▶ **TASK PROMPT**: Copy out the records below from the line with "金融 (126, 440)" to the line with "milf porn (103, 359)", including both of those lines.

▶ **LISTED ENTRIES**:
++++++

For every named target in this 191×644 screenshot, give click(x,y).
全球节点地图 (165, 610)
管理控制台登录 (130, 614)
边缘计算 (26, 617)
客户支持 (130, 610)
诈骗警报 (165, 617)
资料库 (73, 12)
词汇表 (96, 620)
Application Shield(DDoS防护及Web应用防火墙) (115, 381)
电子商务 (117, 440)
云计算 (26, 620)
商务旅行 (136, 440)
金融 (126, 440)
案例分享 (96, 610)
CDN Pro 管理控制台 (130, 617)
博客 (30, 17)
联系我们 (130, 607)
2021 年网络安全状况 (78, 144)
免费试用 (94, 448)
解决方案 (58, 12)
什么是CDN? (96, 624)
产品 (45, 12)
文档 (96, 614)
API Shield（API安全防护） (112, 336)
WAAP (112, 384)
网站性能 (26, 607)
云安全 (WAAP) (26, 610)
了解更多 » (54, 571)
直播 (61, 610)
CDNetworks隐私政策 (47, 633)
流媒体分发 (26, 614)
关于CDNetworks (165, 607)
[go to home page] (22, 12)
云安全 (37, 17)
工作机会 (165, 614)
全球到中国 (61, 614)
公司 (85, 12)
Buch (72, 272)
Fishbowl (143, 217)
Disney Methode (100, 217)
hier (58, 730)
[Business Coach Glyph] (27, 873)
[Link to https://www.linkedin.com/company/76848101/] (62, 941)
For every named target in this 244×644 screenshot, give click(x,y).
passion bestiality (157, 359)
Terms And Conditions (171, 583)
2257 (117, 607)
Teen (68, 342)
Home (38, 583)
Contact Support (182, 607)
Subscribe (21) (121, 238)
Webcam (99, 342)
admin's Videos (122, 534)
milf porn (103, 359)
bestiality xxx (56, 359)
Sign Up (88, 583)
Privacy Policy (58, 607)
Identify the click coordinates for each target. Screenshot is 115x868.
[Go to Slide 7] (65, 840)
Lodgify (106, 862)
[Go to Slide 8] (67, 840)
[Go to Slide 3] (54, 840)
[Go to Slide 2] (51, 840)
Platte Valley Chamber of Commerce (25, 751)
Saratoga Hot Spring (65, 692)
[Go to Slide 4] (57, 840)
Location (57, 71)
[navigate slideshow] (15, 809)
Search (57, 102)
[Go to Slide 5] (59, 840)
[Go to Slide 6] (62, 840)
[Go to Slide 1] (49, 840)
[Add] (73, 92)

++++++

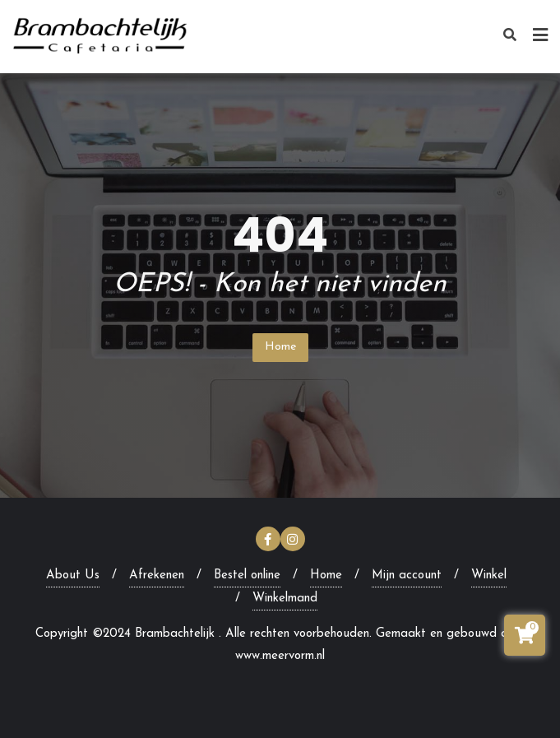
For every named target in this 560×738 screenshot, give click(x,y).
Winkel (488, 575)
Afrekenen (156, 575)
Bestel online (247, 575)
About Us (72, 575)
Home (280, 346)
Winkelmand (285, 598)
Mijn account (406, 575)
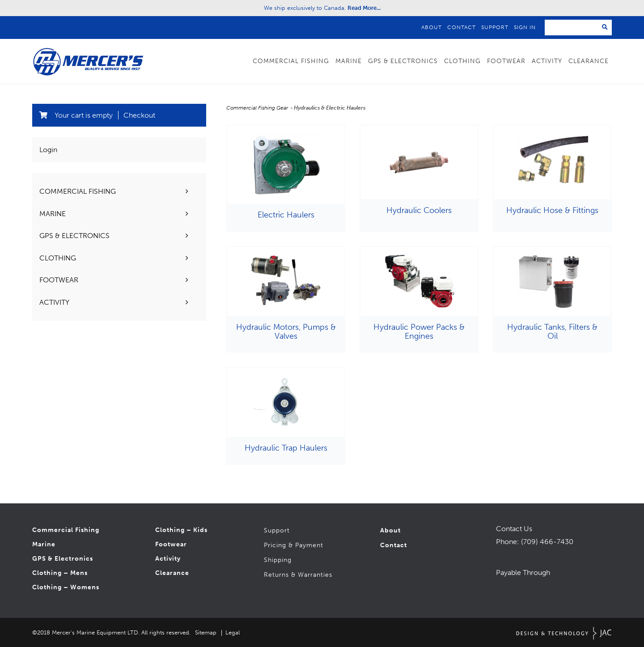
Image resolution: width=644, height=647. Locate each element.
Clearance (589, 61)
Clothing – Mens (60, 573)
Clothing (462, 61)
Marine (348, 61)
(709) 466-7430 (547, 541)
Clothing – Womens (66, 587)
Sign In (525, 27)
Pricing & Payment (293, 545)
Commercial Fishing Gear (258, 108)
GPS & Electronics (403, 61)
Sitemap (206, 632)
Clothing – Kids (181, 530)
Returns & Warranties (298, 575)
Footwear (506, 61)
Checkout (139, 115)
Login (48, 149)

++++++

▶ **WRITTEN RESPONSE**:
金融 (126, 440)
案例分享 (96, 610)
CDN Pro 管理控制台 (130, 617)
博客 (30, 17)
联系我们 (130, 607)
2021 年网络安全状况 (78, 144)
免费试用 (94, 448)
解决方案 (58, 12)
什么是CDN? (96, 624)
产品 (45, 12)
文档 (96, 614)
API Shield（API安全防护） (112, 336)
WAAP (112, 384)
网站性能 (26, 607)
云安全 (WAAP) (26, 610)
了解更多 » (54, 571)
直播 (61, 610)
CDNetworks隐私政策 (47, 633)
流媒体分发 (26, 614)
关于CDNetworks (165, 607)
[go to home page] (22, 12)
云安全 (37, 17)
工作机会 (165, 614)
全球到中国 (61, 614)
公司 (85, 12)
Buch (72, 272)
Fishbowl (143, 217)
Disney Methode (100, 217)
hier (58, 730)
[Business Coach Glyph] (27, 873)
[Link to https://www.linkedin.com/company/76848101/] (62, 941)
For every named target in this 244×644 screenshot, give click(x,y).
passion bestiality (157, 359)
Terms And Conditions (171, 583)
2257 (117, 607)
Teen (68, 342)
Home (38, 583)
Contact Support (182, 607)
Subscribe (21) (121, 238)
Webcam (99, 342)
admin's Videos (122, 534)
milf porn (103, 359)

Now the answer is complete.